De 1841, nous arrivons à 1842. Une nouvelle couche de prisonniers a succédé à celle qui vient d’être échangée ; parmi ces prisonniers se trouve le capitaine, aujourd’hui général de Mirandol, pris dans les environs de mascara. M. de Mirandol a été une providence pour les captifs de 1842.
C’est lui qui soutint les plus faibles, qui encouragea les plus forts, qui les protégea tous contre les vexations et les mauvais traitement dont les accablait une tourbe fanatique ; c’est lui enfin qui porta leurs doléances à Abd-El-Kader, bien assuré qu’il obtiendrait satisfaction et justice. Et assurément, pour que M. de Mirandol ne craignit pas d’élever jusqu’à lui ses réclamations, il fallait qu’il eût une grande confiance dans le caractère de l’Émir, car deux fois il avait désobéi à ses injonctions et de proposer au gouverneur général un échange de prisonniers, dans la crainte de contrarier par sa demande les vues du général à qui la France avait remis son épée.
Cependant, le jour de la délivrance a fini par luire pour les captifs : on vient leur annoncer qu’ils vont être rendus à leur patrie. Leur première pensée ; après l’explosion d’une joie, bien facile à comprendre, fut de s’enquérir des circonstances qui avaient mené à leur mise en liberté. En étaient-ils redevables à un échange ? Nullement, mais les tribus de l’Ouarsenis avaient pillé les convois que Ben-Allal adressait à son maître ; la disette était au milieu de la zmalah, Abd-El-Kader ne pouvait plus nourrir ses prisonniers… Il les renvoyait sans conditions. (Nous trouvons, dans une lettre qui nous A été adressée par l’un des prisonniers de 1842, le passage suivant : Abd-El-Kader a agi envers moi avec une grandeur que je n’aurais pas trouvée dans les pays les plus civilisés de l’Europe.Ce passage est souligné dans l’original).

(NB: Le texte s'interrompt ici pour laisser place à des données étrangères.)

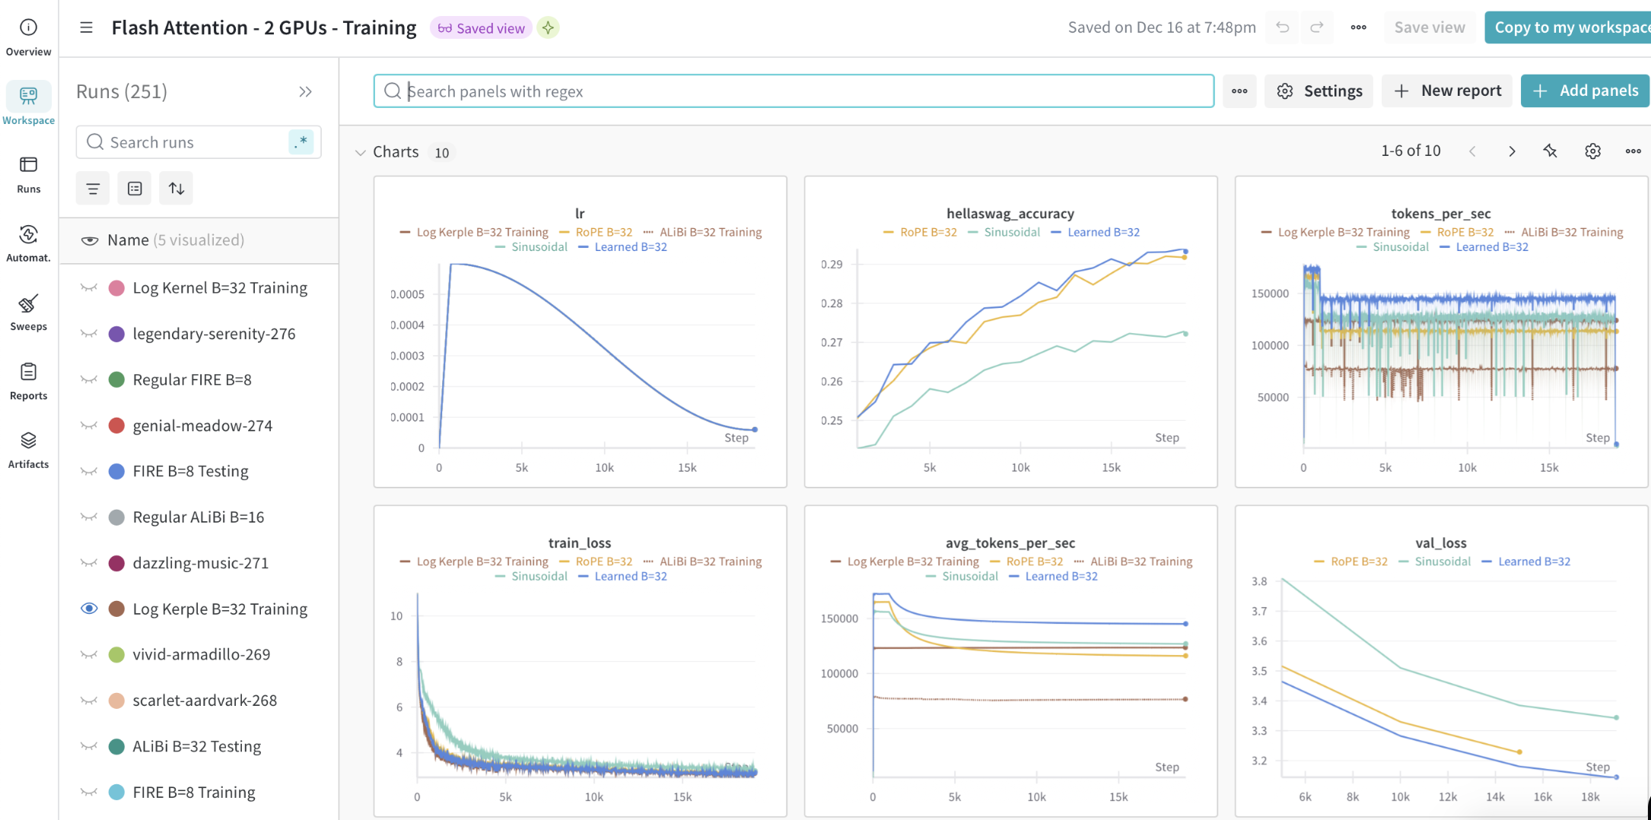1651x820 pixels.
Task: Open the group runs table icon
Action: 135,189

De 1842, nous passons aux prisonniers qui ont été compris dans le massacre du 24 avril 1846 ; bien que nous dussions peut-être consacrer quelques lignes au trompette Escoffier pris le 22 septembre 1843 et échangé contre quelques chefs arables détenus à Sainte Marguerite. A deux exceptions, près ces prisonniers provenaient, d’une part, de la malheureuse affaire de Sidi Brahim, d’autre part, de la plus malheureuse affaire d’Aïn Témouchent (29 septembre 1845). (Le chasseur Escoffier fut décoré, en récompense du dévouement dont il avait fait preuve, en cédant son cheval à son capitaine démonté, afin de lui permettre de rallier l’escadron. Ce fut au camp d’Abd-El-Kader que la croix de la légion d’honneur vint chercher Escoffier. Le maréchal Bugeaud en adressa les insignes à l’Émir en le priant de les faire parvenir au prisonnier. Abd-El-Kader s’empressa de réunir les principaux chefs de son armée, un bataillon de ses troupes régulières, et c’est avec cet appareil militaire inusité, en présence de ses soldats sous les armes, qu’il remit de ses mains la croix au trompette Escoffier. Un tel acte est assurément l’acte de son noble cœur.) (voir les Mémoires du trompette Escoffier). A la suite de ce double avantage remporté par Abd-El-Kader, l’insurrection, comme nous l’avons vu, avait éclaté de toutes parts en Algérie et nécessité la présence du chef qui devait la guider. L’Émir se dirigea immédiatement vers la région des hauts plateaux, qui lui offrit un chemin plus facile pour parvenir u centre de la révolte, et il laissa les prisonniers de la Daïra, qui avait ses tentes près de la Moulouia et il laissa à l’un de ses lieutenants le soin de conduire les prisonniers. Abd-El-Kader n’étant revenu à la deïra que le 18 juillet 1846, n’était donc pas présent au Maroc, le 24 avril 1846, époque où eut lieu le massacre. Nous nous bornons à établir ce fait sans en tirer encore aucune conséquence.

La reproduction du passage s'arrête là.